In verband met de coronacrisis en de daarmee samenhangende maatregelen zal de rechtbank de termijn waarbinnen verweerder de gebreken kan herstellen bepalen op drie maanden na verzending van deze tussenuitspraak.
5.4
Verweerder moet op grond van artikel 8:51b, eerste lid, van de Awb en om nodeloze vertraging te voorkomen zo spoedig mogelijk, maar uiterlijk binnen vier weken na verzending van deze tussenuitspraak, meedelen aan de rechtbank of hij gebruik maakt van de gelegenheid de gebreken te herstellen. Als verweerder gebruik maakt van die gelegenheid, zal de rechtbank eiser in de gelegenheid stellen binnen vier weken te reageren op de herstelpoging van verweerder. In beginsel, ook in de situatie dat verweerder de hersteltermijn ongebruikt laat verstrijken, zal de rechtbank zonder tweede zitting uitspraak doen op het beroep.
5.5
Het geding zoals dat na deze tussenuitspraak wordt gevoerd, blijft in beginsel beperkt tot de beroepsgronden zoals die zijn besproken in de tussenuitspraak, omdat het inbrengen van nieuwe geschilpunten over het algemeen in strijd met de goede procesorde wordt geacht.
5.6
De rechtbank houdt iedere verdere beslissing aan tot de einduitspraak op het beroep. Dat laatste betekent ook dat zij over de proceskosten en het griffierecht nu nog geen beslissing neemt.

Beslissing

De rechtbank:
- draagt verweerder op binnen vier weken aan de rechtbank mee te delen of hij gebruik maakt van de gelegenheid de gebreken te herstellen;
- stelt verweerder in de gelegenheid om binnen drie maanden na verzending van deze tussenuitspraak de gebreken te herstellen met inachtneming van de overwegingen en aanwijzingen in deze tussenuitspraak;
- houdt iedere verdere beslissing aan.
Deze uitspraak is op 20 april 2020 gedaan door mr. Y.N.M. Rijlaarsdam, rechter, in aanwezigheid van mr. M. van Dalen, griffier. Als gevolg van maatregelen rondom het Coronavirus is deze uitspraak niet uitgesproken op een openbare uitsprakenzitting. Zodra het openbaar uitspreken weer mogelijk is, wordt deze uitspraak alsnog in het openbaar uitgesproken.

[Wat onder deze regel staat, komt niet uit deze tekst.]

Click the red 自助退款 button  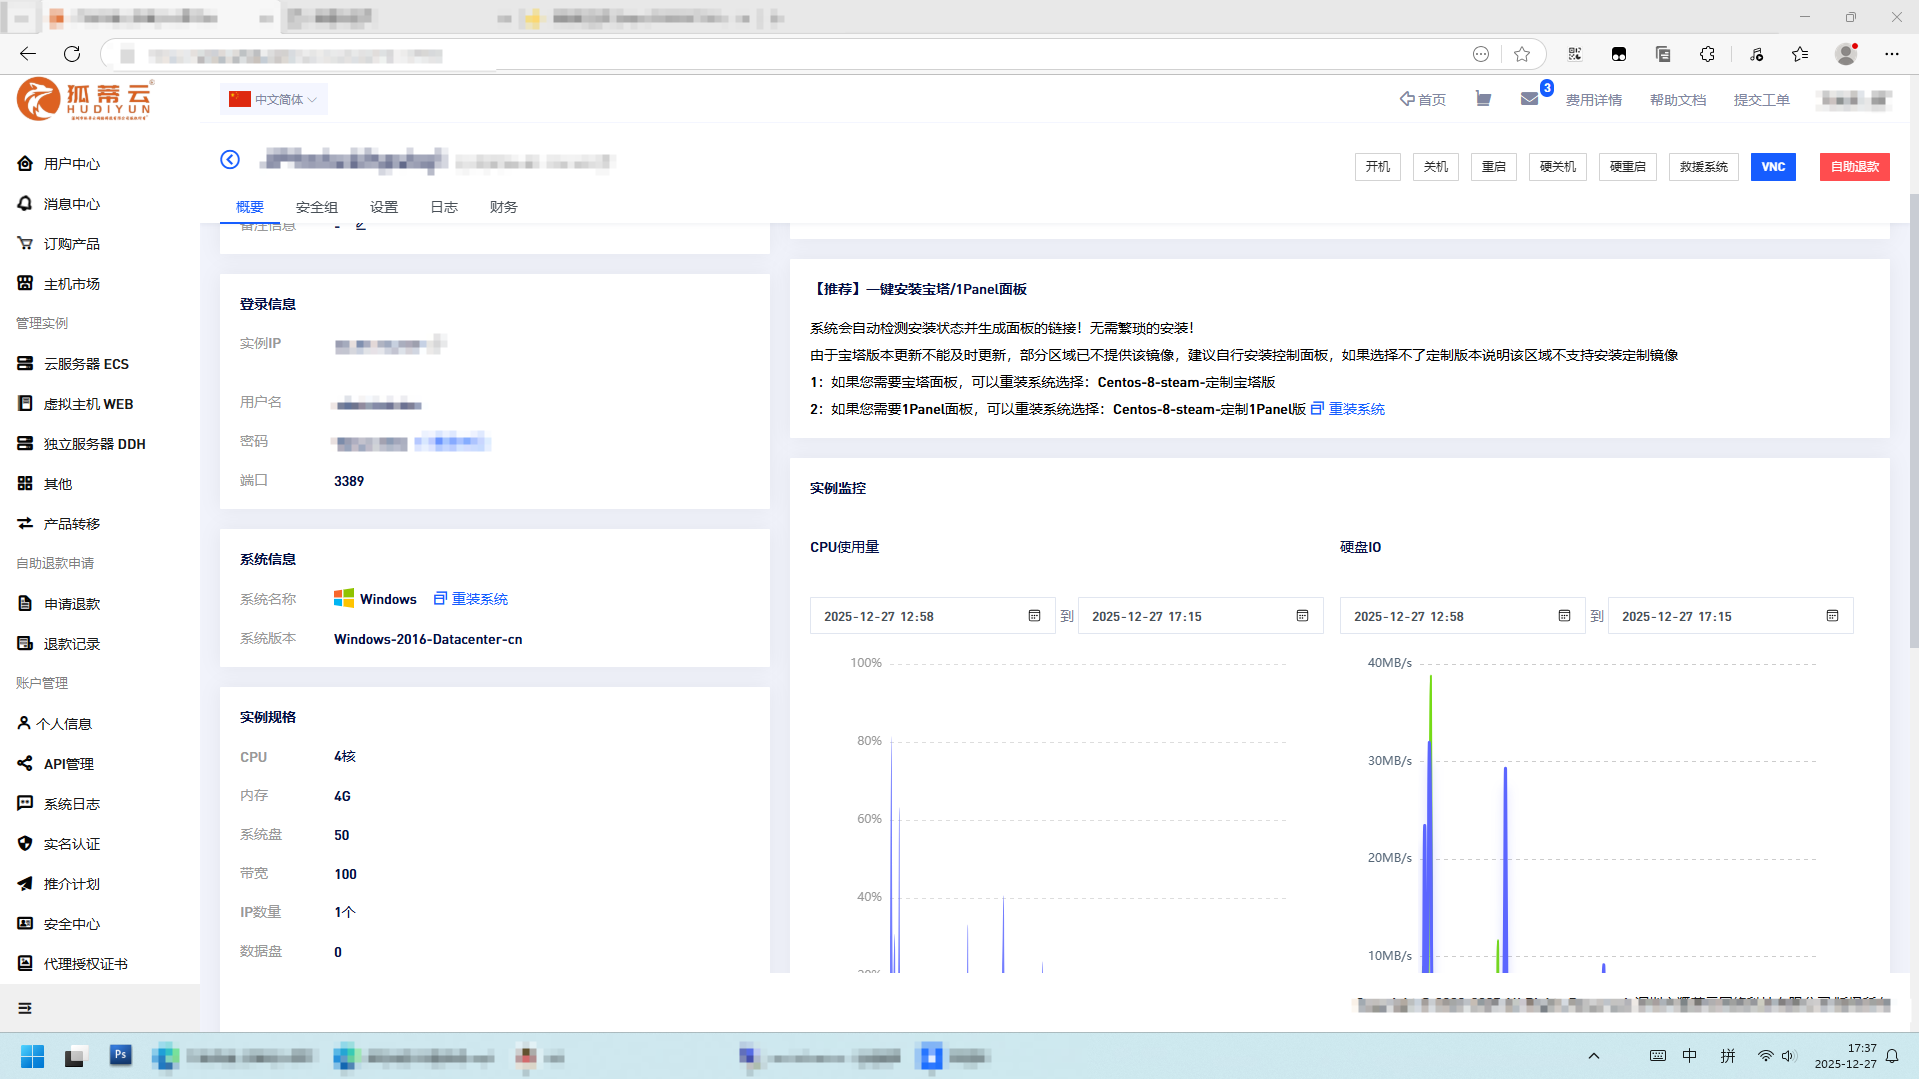[x=1854, y=167]
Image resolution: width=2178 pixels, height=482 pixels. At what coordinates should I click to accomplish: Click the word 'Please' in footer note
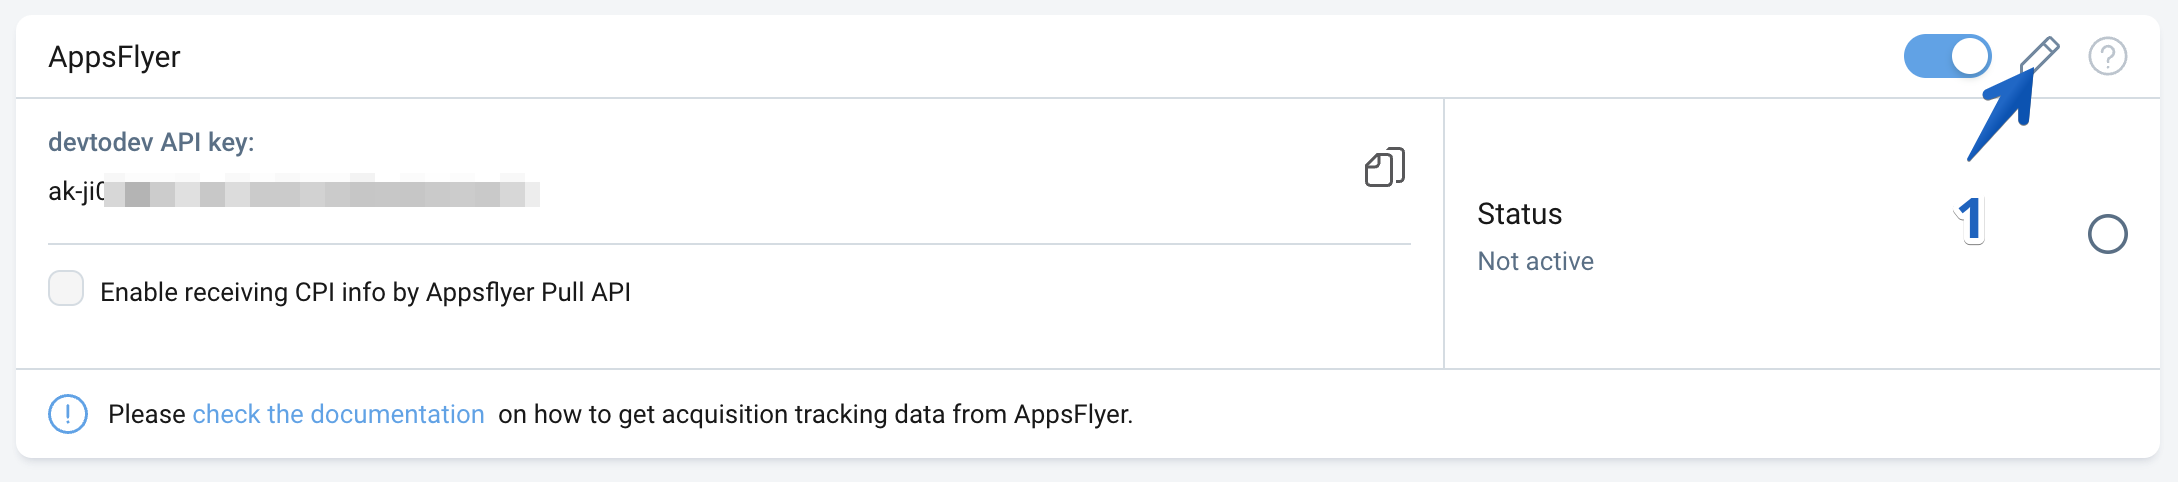[146, 414]
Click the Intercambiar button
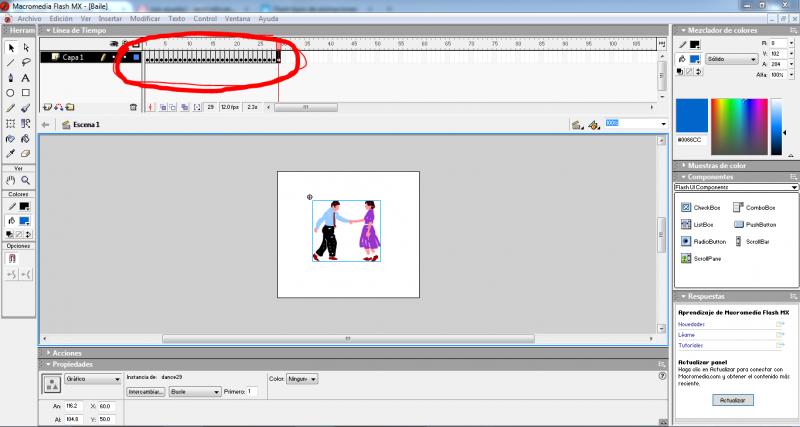 [145, 392]
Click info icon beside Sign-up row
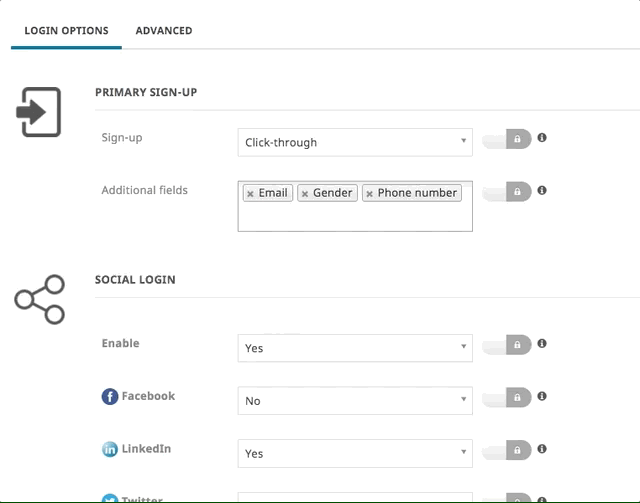 (x=542, y=138)
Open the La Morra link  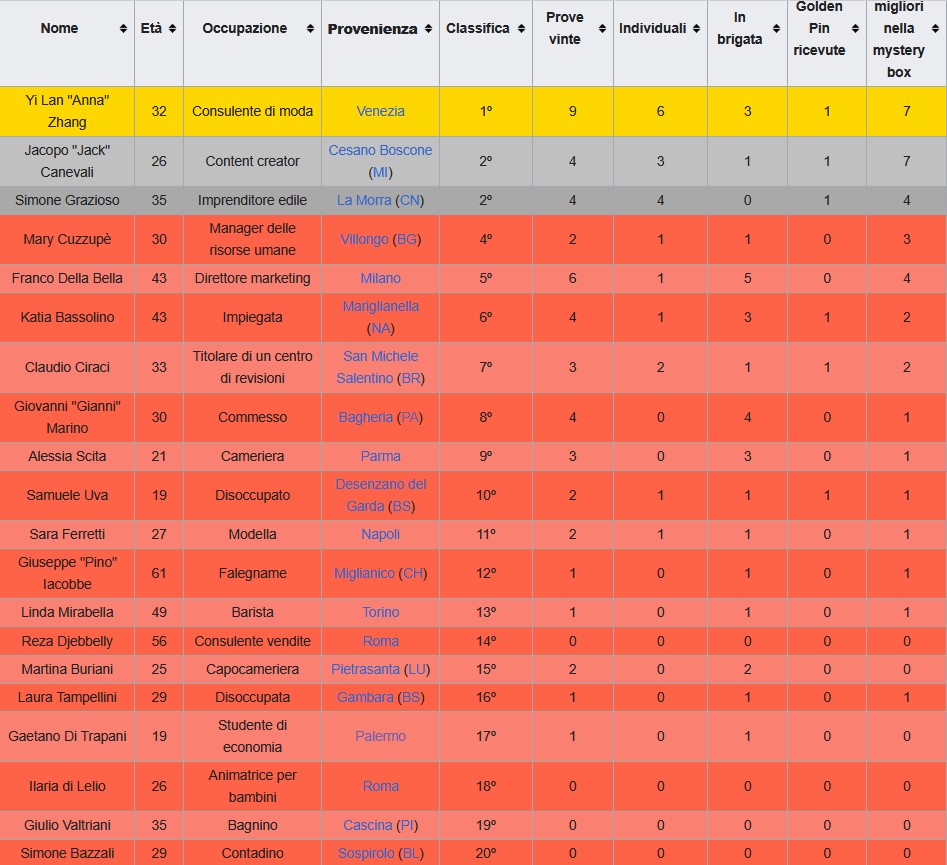click(364, 200)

(De rechter is verhinderd deze

uitspraak te ondertekenen)

griffier rechter
Afschrift verzonden aan partijen op:

Rechtsmiddel

Tegen deze tussenuitspraak staat nog geen hoger beroep open. Tegen deze tussenuitspraak kan hoger beroep worden ingesteld tegelijkertijd met hoger beroep tegen de (eventuele) einduitspraak in deze zaak.